Texte fourni:
Le jour passe avec une
lenteur d'été. Les heures s'allongent. Les secondes s'éternisent à
tel point que mon cœur pourrait battre deux fois entre chacune
d'elle si seulement il ne s'était lui aussi mis à battre comme une
cloche d'église. Et à chaque instant cette impression de glisser
tout doucement dans un semblant de mort, de sentir mon pouls
défaillir ou tomber dans l'incertitude. Battre ou ne pas battre. Il
y a des fois où je le lui interdis, mais il persiste. Comme s'il
savait mieux que moi. Comme s'il savait qu'on ne meurt pas d'être
amoureux, mais uniquement de jalousie.
Toujours est-il que je me
consume dans l'attente d'un amour qui ne vient pas, qui ne peut venir
et qui ne viendra pas. Et quand je pense à elle, je sens les nuées
de papillons dans mon bas-ventre qui s'éveillent, comme s'ils
sentaient une bête ou un nectar parfumé.
Dormir devient absurde
parce qu'il n'empêche pas de penser. Le manger et le boire sont
relégués au rang des besoins que seul le désert invoque. Regarder
devient obsolète parce qu'il ne peut empêcher l'esprit de se
figurer sa silhouette. Sentir trompe autant qu'entendre et je me
laisse berner par mes sens qui me font croire qu'elle est là alors
que je suis seul.
Je sais que je devrais
passer cette colonie de papillons par le feu, que je n'aurais jamais
du les laisser s'installer, mais j'avais l'envie de les retrouver
chevillé au corps. Et tant qu'elle ne la déracinera pas d'un
sublime coup d'estoc en plein cœur, elle sera là, cette stupide
envie. Lorsque ce coup sera porté, je fanerais, lentement, comme une
kitanka. Non avec le panache du combat, non avec la gloriole de
l'amoureux déçu, et encore moins avec l'absurde fierté d'avoir
aimé. Non, je mourrai avec le cuisant échec de n'avoir su lui
montrer le bonheur.
Parfois, je me dis qu'il
vaudrait mieux continuer ma route avant qu'il ne soit trop tard. Mais
à quoi bon ? J'ai cette sinistre impression que les choses
suivent leur cours, que chaque seconde plantant sa fourbe lame se
doit de la planter, que chaque mot de détachement n'a vu le jour que
pour cet instant où il me transperce. Comme si l'Attente elle-même
avait couvé des siècles durant pour n'enfanter que dans cette
ridicule attente-ci.

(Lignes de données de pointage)
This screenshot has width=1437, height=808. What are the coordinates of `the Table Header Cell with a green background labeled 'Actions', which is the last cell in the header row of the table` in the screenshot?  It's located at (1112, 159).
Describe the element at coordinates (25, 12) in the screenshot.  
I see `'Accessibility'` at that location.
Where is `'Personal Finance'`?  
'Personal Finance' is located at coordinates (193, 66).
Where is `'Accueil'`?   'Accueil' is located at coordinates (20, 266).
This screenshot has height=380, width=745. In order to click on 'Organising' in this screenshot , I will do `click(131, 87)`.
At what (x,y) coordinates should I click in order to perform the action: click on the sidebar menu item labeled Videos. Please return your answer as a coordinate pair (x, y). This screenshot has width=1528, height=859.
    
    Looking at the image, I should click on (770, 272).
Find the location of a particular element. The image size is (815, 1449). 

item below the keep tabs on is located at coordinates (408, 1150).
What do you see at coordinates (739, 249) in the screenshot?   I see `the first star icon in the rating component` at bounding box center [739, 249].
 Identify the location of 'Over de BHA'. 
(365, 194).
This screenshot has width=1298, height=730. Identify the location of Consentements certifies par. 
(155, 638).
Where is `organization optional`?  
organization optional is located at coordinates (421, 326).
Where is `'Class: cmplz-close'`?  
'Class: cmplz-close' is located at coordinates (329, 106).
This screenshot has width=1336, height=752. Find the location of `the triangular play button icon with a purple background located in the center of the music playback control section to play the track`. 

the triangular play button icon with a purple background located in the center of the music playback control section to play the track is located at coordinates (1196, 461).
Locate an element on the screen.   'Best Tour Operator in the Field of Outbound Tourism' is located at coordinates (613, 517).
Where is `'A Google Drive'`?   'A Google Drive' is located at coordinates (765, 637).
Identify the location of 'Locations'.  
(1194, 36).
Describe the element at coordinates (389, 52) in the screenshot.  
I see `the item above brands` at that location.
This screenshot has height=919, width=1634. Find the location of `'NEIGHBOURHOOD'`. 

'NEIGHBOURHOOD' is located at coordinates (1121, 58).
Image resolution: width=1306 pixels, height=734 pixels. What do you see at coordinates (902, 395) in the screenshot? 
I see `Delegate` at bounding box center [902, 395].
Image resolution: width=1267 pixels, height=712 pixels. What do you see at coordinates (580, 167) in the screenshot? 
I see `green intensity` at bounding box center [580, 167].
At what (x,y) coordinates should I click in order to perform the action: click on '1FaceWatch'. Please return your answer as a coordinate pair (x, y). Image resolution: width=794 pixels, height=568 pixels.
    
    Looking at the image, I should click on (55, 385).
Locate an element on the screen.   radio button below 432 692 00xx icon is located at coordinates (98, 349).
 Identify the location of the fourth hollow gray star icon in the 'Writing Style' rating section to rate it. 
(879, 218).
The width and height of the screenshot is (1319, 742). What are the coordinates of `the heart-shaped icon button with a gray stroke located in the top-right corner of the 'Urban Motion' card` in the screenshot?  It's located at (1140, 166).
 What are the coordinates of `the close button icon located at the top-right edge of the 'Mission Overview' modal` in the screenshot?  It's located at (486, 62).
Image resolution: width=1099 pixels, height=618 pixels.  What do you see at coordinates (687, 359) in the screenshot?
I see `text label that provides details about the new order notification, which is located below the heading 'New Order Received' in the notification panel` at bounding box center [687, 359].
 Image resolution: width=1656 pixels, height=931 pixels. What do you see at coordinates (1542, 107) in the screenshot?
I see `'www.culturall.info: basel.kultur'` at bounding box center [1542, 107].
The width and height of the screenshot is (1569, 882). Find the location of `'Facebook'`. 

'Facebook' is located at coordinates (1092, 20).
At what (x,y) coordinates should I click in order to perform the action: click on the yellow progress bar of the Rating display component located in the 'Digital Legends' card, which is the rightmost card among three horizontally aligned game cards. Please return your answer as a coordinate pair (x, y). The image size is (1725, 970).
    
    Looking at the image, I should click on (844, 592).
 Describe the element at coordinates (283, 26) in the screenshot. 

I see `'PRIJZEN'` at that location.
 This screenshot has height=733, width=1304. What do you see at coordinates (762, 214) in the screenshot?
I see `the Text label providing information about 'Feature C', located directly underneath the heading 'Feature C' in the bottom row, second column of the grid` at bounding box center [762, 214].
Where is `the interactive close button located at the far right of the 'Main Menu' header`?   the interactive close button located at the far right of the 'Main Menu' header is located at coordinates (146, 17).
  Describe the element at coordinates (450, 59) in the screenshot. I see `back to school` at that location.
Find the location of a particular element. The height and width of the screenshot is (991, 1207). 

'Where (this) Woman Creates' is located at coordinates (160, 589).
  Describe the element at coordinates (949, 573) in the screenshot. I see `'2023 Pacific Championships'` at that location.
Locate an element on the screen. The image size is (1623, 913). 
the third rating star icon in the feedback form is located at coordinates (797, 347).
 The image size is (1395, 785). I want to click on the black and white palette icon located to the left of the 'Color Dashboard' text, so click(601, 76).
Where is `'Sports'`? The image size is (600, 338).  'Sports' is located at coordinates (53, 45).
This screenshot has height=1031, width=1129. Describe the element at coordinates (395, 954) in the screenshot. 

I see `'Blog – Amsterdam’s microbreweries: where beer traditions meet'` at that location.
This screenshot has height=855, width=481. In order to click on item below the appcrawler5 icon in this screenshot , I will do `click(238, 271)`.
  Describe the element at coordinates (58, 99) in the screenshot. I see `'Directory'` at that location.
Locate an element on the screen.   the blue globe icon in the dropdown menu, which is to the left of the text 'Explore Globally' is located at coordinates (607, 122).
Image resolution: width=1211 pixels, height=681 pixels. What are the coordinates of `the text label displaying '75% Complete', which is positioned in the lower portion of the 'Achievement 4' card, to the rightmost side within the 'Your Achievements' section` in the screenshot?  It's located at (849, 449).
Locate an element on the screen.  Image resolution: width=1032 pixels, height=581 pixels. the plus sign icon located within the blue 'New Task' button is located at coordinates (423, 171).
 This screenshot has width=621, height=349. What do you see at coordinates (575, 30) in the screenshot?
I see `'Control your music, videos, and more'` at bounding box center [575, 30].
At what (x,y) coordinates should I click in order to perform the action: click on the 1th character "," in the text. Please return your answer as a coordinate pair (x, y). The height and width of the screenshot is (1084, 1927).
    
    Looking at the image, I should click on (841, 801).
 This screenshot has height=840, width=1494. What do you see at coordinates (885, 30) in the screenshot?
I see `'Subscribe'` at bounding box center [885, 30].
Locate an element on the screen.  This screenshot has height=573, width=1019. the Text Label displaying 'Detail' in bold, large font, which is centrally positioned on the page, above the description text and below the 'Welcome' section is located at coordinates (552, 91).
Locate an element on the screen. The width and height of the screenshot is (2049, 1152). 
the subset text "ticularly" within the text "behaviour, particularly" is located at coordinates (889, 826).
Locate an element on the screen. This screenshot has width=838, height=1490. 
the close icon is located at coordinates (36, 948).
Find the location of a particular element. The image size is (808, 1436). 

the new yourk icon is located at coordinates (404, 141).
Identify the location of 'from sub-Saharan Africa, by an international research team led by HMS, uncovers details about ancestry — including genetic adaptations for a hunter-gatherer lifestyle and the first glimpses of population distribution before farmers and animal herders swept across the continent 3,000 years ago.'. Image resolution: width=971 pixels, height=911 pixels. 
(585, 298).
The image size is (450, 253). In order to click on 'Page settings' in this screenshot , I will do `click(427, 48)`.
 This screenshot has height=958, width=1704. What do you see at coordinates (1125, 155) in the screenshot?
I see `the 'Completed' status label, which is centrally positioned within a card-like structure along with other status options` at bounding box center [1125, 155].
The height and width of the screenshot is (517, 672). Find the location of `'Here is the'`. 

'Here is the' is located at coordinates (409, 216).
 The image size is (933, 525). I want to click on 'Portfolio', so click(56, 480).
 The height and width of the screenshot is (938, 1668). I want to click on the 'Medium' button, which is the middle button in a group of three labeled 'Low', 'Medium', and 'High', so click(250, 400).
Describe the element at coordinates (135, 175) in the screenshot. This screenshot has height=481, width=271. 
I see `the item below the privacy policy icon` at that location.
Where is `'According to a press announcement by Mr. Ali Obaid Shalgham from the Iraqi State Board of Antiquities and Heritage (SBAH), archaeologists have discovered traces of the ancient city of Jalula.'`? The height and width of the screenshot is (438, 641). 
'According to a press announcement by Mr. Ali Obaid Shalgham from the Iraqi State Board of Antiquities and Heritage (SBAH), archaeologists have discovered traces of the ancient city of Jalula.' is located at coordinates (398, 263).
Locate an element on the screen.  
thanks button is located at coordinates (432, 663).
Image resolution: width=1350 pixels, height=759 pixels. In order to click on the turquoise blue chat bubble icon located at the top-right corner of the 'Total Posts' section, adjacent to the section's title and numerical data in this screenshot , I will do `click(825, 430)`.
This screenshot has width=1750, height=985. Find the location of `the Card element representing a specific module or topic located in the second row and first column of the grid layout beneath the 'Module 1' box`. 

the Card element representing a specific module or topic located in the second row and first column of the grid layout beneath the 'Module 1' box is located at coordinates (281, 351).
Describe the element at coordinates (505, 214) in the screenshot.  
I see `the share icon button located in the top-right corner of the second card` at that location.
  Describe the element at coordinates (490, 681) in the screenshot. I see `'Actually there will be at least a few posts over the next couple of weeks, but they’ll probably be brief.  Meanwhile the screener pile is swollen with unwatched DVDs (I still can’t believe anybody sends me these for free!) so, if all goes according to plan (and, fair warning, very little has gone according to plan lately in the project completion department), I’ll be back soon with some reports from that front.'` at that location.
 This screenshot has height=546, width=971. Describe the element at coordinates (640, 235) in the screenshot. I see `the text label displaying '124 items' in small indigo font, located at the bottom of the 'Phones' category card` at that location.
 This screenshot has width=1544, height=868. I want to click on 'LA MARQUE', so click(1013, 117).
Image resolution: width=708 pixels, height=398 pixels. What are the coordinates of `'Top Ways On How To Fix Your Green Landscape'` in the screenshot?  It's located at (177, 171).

Consigne donnée: Recopiez mot pour mot le passage du texte sur l'attente amoureuse qui commence par "Dormir devient absurde" et se termine par "je suis seul.".

Solution proposée:
Dormir devient absurde
parce qu'il n'empêche pas de penser. Le manger et le boire sont
relégués au rang des besoins que seul le désert invoque. Regarder
devient obsolète parce qu'il ne peut empêcher l'esprit de se
figurer sa silhouette. Sentir trompe autant qu'entendre et je me
laisse berner par mes sens qui me font croire qu'elle est là alors
que je suis seul.